This analysis finds the most harmful weather events in the USA with respect to population health as well as events that have the greatest economic consequences. The analysis uses the NOAA Storm Database available at the following URL: https://d396qusza40orc.cloudfront.net/repdata%2Fdata%2FStormData.csv.bz2.

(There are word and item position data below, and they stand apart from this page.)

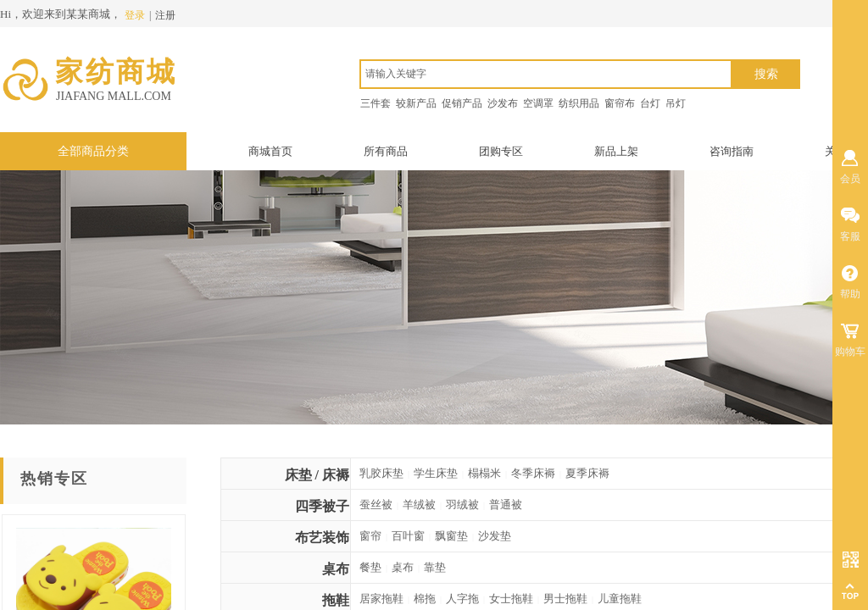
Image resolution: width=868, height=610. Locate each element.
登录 (135, 15)
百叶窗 (408, 535)
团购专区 (501, 151)
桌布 (336, 568)
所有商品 (386, 151)
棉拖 (425, 598)
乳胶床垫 (381, 473)
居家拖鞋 (381, 598)
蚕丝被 (376, 504)
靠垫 (435, 567)
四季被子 (322, 506)
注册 (165, 15)
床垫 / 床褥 (317, 474)
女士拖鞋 (511, 598)
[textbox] (546, 74)
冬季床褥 (533, 473)
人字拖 (462, 598)
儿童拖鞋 (620, 598)
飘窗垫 (451, 535)
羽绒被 (462, 504)
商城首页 (270, 151)
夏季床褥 (587, 473)
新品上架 (616, 151)
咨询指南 (732, 151)
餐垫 (370, 567)
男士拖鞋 (565, 598)
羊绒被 (419, 504)
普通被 (505, 504)
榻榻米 (484, 473)
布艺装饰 (322, 537)
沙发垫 (494, 535)
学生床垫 (436, 473)
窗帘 (370, 535)
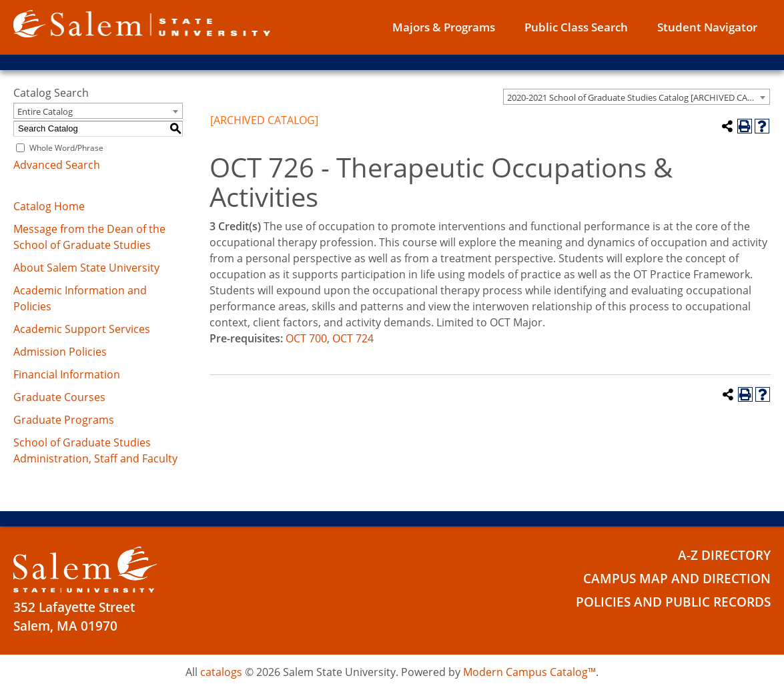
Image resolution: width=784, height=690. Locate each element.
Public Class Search (576, 27)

To determine the most harmful weather events with respect to population health, the analysis will find 5 events that caused most fatalities and 5 events that caused injuries. Likewise, to determins weather events that have the greatest economic consequences, the anaysis will find 5 events that caused most property damage and 5 evets that caused most crop damage.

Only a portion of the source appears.